This Easter was the most interesting Easter in my life. It would be the first Easter I spent NOT going to church after I left last September, resigning my position as an usher.
Leaving church was the pinnical of what was a slow, gradual withdrawal of myself and God. I didn't feel connected with Him anymore.
But this Easter, something happened. This Easter, as I was flipping the channels, I saw a channel where they were having Mass in the Vatican. Deciding that there was nothing else on, I settled down to watch this for a while. After hearing a wonderful Middle-Eastern man's singing voice and a few Bible readings, I thought it'd be cool to take part in it, so I took my bible and tried to follow...only to realize I was reading my EPISCOPALIAN Bible and not the Catholic Bible. I know, how did I miss that? XD
Deciding to ignore the channel, I decided to study the little book in my hands and I remembered the old times, when I went to church. I remember how I used to love reading the Exodus and swore one day I'd read Moses' adventure to completion (I thought it was a cool story about an old man performing magic tricks with a staff. Hey, I was little! ) The days of ushering...It all came flowing back to me and suddenly, I felt something in me. It almost felt like a yearning to go back to the old days. I wanted to go back to church, to walk the hallways again.

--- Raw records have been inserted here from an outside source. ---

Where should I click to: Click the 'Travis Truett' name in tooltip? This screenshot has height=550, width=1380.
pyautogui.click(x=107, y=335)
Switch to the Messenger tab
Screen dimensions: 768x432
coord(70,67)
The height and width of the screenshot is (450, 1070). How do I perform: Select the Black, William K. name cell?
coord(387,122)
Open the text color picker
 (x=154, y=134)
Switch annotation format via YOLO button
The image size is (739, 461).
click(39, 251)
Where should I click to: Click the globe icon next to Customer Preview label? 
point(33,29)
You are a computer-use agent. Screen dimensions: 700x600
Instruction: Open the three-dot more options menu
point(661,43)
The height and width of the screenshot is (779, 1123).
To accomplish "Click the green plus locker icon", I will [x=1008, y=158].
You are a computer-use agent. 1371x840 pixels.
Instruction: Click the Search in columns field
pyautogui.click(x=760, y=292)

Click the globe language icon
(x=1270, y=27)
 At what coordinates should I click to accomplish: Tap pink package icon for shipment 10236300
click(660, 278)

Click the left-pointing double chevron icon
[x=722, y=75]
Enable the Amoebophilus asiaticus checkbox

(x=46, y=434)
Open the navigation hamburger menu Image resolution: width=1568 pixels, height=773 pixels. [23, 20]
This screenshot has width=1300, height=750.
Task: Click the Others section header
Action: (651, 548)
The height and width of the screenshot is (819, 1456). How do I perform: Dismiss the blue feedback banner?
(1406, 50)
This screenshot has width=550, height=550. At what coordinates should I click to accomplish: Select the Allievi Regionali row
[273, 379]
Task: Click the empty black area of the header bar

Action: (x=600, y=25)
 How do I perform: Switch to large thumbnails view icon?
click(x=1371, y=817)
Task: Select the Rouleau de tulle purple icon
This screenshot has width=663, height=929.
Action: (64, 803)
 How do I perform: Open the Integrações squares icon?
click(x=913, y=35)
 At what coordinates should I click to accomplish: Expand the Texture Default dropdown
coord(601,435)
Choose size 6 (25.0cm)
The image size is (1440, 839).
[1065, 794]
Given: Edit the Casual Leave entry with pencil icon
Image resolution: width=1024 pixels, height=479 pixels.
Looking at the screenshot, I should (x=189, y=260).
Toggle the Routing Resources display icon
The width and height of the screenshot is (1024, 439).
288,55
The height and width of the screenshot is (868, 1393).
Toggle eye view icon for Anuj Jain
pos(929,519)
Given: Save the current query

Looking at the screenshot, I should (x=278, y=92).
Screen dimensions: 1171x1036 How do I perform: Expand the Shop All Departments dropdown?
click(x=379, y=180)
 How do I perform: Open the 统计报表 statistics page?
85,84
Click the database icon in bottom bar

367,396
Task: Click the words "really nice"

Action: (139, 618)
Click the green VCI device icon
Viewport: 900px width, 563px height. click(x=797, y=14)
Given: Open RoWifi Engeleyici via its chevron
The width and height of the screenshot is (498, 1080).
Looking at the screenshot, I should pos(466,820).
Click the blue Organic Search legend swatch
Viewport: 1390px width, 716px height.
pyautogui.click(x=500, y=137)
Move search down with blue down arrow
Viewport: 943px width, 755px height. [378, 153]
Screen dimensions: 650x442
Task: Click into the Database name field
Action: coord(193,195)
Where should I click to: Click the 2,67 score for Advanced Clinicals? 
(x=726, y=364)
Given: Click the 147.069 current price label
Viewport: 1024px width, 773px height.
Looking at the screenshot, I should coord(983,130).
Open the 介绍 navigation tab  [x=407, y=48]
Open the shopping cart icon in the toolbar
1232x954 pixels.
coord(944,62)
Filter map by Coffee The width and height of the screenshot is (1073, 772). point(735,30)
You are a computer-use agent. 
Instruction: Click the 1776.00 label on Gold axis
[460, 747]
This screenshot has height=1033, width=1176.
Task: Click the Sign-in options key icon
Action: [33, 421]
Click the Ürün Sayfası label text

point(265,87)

Even now, as I sit in a chair and my bible sits in a shelf across from me, I look at it with a new sense of wonder.
If that were not interesting enough, a good friend of mine gave me an Easter present. It was a book called "Letters from a Skeptic" which are letters sent back and forth between a Christian son and a skeptical father.
So, what do I make of it? I dunno. It could be possible that for a moment, I felt God telling me to come back. It could also mean that I just got sentimental from holding the bible in my hand.
I'm interested in hearing your opinions.